Data shown section start

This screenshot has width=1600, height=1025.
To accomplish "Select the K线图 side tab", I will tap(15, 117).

Data shown section end
Data shown section start

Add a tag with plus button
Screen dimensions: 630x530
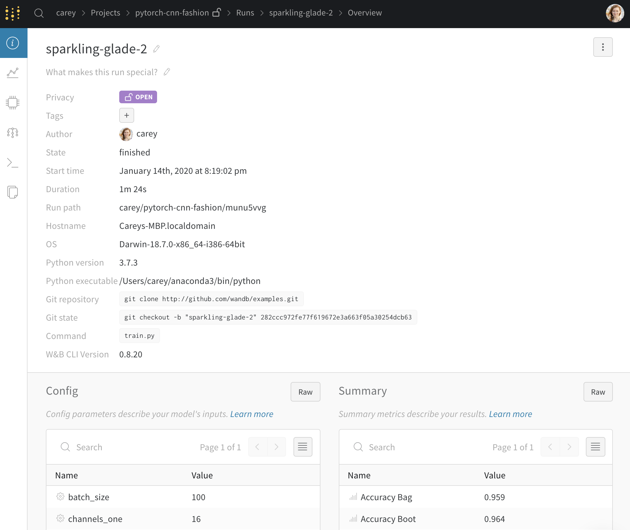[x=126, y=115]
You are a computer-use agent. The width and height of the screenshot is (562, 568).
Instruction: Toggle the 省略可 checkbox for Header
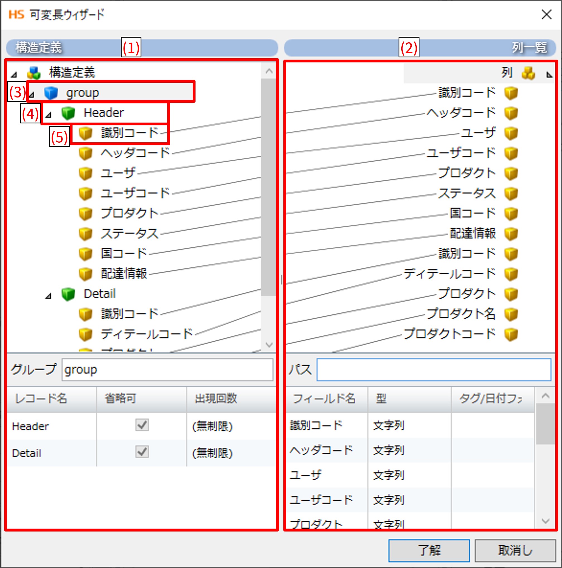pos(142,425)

Data shown section end

## Action item
Which lines above include "height"? Show each of them by copying it.

## Expected answer
This screenshot has width=1600, height=1025.
You are a computer-use agent. The width and height of the screenshot is (562, 568).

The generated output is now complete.